High-Quality Options and Social Capital for Black Children in New Orleans
Jonas Perriott, father of a beautiful, wide-eyed three-year-old daughter, says that high-quality school options are scarce in New Orleans public schools. His best bet is to start now and get as many shots at the target until she gets in. So that means applying to highly selective Pre-K programs (like the one at Audubon Charter School) now until she is able to get in.
In the conversations I have had with families, there’s a common theme: In a post-Katrina, decentralized school system, what Black parents mourn the most is not being knowledgeable about where the best schools in the city are and how to enroll their children.
High-quality schools have always been selective in New Orleans—even before the storm. The difference is that native Black New Orleanians taught and held leadership positions within those schools, so word-of-mouth carried information into the homes of Black families.

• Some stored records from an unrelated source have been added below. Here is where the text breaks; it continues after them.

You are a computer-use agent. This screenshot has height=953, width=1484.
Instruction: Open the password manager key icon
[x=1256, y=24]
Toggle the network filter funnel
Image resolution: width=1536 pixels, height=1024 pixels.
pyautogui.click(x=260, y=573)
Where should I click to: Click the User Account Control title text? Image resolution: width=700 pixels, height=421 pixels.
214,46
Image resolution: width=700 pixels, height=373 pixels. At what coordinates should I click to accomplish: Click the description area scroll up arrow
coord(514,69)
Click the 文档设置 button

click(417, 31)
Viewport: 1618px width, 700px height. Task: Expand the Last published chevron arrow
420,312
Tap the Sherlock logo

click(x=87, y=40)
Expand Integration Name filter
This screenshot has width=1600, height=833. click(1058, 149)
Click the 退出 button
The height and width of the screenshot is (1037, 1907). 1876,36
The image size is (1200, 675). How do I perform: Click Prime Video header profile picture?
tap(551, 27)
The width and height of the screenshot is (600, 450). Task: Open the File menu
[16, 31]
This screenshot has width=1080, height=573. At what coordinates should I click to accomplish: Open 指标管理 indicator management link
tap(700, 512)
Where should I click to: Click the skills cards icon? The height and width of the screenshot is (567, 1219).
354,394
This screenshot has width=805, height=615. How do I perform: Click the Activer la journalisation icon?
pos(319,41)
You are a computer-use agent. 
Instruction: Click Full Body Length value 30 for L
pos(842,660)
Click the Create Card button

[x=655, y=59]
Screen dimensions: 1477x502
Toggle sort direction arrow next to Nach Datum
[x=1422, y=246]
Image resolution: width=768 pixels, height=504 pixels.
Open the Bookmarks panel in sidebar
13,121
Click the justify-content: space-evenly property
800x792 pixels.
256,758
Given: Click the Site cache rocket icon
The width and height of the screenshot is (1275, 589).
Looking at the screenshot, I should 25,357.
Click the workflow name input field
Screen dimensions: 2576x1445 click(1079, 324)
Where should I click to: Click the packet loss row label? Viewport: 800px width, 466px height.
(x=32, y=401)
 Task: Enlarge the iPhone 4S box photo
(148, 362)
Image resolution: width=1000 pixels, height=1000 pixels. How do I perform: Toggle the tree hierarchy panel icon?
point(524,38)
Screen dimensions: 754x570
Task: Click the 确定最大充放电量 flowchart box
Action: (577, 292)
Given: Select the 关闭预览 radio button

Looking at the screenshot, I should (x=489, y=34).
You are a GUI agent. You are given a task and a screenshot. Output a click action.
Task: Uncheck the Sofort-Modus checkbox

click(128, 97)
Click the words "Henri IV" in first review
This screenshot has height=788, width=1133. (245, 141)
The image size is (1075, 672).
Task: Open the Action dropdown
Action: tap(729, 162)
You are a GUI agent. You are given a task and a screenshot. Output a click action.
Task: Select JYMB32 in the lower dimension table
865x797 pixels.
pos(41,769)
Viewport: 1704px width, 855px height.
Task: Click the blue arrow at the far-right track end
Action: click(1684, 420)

This information source is no longer an option. Families have lost their ability to navigate the system to make it work for their children.
Black families need clear and accessible information to help them maneuver through the school system and understand enrollment processes and school options. High-quality schools are very selective and require students and their families to understand a deeply complex system of entrance matrices, tiered systems, student entrance exams and school lotteries.
This has to change. Our children and communities deserve a shot. They need a shot at life and the same type of academic preparation that their affluent, white counterparts have.
Nearly 10 years later, we have yet to see a more effective method of getting information out to our families. Parents like Jonas rely on relationships with school leaders and teachers to get information about the enrollment process; they see this as the key for their child to get a chance at attending a school like Audubon, Ben Franklin or Hynes, which are some of the highest performing public schools in the city.
Let’s be honest, if the whole city had this type of access there still wouldn’t be enough high-quality seats for our children. Black parents in New Orleans need more options for their children. This is the bigger problem and the demand we must fight to meet.
In the meantime, if the church or the native teachers are no longer the vehicle to high-quality schools, who and what are the vehicle? And how can we use resources in education reform to help us improve communication between schools and Black families?